After a first life in 2006 that yielded an EP, T.J. Humlinski (guitar/vocals, Feast Eternal) and Marty Rytkonen (guitar, Charnel Valley) revived the band in 2017. Accompanied by Chris Fulton (drums) and Chris Boris (bass, Pan), the musicians signed to Bindrune Recordings announce the release of Cemetery Paths in 2023.

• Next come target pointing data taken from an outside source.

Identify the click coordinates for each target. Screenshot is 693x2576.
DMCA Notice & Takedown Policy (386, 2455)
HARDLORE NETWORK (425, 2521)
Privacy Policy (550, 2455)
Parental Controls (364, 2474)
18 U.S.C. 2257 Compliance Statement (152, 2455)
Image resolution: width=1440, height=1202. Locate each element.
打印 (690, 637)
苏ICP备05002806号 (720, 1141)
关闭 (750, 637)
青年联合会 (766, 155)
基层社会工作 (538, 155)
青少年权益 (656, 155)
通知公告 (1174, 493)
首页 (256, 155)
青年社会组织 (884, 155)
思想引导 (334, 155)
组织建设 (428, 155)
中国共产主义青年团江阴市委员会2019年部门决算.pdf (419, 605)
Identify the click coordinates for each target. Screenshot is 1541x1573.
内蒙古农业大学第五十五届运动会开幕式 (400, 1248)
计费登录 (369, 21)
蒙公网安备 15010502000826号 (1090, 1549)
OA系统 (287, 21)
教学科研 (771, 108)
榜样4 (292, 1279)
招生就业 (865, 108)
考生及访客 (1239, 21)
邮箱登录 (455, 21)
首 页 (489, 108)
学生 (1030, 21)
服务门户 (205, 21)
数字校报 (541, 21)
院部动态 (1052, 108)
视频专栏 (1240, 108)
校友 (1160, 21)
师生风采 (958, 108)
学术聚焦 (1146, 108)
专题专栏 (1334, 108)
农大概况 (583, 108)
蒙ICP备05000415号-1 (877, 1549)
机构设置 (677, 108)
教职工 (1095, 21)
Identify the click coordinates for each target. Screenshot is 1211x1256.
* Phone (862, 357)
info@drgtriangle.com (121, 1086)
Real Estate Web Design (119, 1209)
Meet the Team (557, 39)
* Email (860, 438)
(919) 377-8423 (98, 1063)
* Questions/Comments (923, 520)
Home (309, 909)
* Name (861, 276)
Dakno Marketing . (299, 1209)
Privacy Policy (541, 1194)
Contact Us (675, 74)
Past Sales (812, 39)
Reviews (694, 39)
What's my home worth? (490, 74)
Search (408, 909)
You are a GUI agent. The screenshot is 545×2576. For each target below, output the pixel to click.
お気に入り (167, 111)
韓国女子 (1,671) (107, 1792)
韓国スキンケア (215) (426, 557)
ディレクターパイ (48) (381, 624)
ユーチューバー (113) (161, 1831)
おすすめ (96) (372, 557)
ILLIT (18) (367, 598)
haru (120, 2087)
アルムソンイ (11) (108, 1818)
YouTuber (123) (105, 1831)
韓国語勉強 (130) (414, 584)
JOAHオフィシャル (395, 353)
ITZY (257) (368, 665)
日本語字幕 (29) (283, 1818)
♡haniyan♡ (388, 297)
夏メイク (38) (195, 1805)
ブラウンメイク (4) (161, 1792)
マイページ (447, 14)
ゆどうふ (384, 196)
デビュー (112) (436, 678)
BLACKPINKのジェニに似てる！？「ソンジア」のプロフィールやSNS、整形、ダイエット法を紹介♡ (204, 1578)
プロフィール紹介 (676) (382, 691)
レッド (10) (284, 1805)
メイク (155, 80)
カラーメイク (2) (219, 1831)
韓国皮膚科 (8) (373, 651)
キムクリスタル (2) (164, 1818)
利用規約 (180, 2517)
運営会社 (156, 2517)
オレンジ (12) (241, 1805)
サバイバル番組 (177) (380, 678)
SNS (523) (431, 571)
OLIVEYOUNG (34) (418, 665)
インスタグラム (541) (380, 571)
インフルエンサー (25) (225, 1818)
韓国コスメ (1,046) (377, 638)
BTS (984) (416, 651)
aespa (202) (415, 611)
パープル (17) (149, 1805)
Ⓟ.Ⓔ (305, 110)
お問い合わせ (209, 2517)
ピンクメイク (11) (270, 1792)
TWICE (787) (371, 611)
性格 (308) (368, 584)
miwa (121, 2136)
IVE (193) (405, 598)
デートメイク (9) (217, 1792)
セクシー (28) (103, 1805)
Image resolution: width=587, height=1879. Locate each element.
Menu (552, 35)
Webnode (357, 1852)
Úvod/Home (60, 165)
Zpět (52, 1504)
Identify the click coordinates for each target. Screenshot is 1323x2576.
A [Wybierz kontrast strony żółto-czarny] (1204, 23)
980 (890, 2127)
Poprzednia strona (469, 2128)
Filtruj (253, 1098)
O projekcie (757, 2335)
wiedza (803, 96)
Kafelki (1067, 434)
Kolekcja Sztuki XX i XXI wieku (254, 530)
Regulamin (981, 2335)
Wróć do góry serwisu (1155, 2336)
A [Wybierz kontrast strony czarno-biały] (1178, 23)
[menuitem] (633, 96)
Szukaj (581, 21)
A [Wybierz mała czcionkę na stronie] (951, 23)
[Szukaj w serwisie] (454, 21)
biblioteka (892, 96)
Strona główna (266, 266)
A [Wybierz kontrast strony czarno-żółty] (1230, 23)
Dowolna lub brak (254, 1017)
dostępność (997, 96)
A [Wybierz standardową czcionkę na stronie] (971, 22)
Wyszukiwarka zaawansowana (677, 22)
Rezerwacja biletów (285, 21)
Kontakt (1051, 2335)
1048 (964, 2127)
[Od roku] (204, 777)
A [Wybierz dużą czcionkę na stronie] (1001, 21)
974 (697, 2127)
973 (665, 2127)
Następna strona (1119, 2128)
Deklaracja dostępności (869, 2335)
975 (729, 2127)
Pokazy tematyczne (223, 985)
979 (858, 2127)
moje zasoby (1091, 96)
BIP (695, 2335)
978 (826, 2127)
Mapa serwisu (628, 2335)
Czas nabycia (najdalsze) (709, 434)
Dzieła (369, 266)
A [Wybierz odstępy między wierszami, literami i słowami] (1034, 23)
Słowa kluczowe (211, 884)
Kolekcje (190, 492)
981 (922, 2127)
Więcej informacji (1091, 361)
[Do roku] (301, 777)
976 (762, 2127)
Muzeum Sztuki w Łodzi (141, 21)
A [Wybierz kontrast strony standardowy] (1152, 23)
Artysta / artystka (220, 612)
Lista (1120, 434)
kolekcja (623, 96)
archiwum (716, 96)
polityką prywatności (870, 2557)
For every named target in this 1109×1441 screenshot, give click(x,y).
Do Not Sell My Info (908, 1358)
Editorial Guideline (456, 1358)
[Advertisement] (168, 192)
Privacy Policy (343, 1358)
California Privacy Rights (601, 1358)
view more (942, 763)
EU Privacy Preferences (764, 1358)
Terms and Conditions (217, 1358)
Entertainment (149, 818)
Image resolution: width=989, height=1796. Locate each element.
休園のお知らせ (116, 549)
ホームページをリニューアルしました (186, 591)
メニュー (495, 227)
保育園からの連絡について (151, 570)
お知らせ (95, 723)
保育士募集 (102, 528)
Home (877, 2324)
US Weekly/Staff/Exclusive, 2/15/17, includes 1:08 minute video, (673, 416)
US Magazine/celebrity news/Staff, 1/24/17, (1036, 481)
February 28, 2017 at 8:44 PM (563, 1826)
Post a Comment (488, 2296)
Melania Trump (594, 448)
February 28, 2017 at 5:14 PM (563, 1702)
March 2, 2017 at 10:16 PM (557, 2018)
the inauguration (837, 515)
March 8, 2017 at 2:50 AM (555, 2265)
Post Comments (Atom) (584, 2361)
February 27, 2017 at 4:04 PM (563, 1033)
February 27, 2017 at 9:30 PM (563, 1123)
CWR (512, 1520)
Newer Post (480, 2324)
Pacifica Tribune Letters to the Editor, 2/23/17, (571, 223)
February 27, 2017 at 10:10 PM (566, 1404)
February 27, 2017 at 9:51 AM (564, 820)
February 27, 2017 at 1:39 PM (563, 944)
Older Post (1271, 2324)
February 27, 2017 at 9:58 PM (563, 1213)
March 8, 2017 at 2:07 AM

Opening with Semita Cineris, the band’s soothing clean-sounding tones are barely disturbed by those vintage keyboards, but tranquility doesn’t last as it’s crushed by Horizons of Ash and its aggressive riffs. Raw vocal parts are also on the program, perfectly complementing the band’s devastatingly catchy Death Metal, which paces itself with regular accelerations, taking us back to Gag on Viscera and its oppressive Old School influences, especially on ominous leads. Effective riffs appear again on Purulent Forms, with its thick drum parts constantly flooding us with solid double kick, which perfectly accompanies the musicians’ obvious rage. Daylight Graves unveils a slower, more heady rhythmic pattern, allowing dissonant riffs to take their place between two explosive visceral accelerations, before returning to a frantic pace on the morbid Cadaver Within and its sharp harmonics perfectly blended with the fast jerky approach. The band keeps its savagery on Malefic Sepsis, with dark, occult hypnotic leads contrasting with the abrasive basis on which it relies to break necks, as on Dragging the Dead, which plays on murky dissonance to shade its striking force and most direct riffs with heavy tones. Living Rot, the next track, offers some rocky groove to which the band grafts its airy melodies, offering a more accessible approach before returning to a faster, rawer rhythm on Corpse of the King. There’s no downtime on this abrasive track, with its chopped, sometimes dissonant riffs, but there is on Cemetery Path, with its icy introduction with some rain and a few steps, before a howl invokes more impressive sounds. A quieter break gives us another chance to breathe, injecting some Doom influences in the process, before Semita Pulveris sinks us into a ritualistic universe thanks to a haunting, melancholy slowness in which guitars naturally dance. 

Between raw Death Metal and more soothing parts, The Glorious Dead find its balance by forging solid riffs to make Cemetery Paths a monolith of savage aggression, but which contains a few sweets.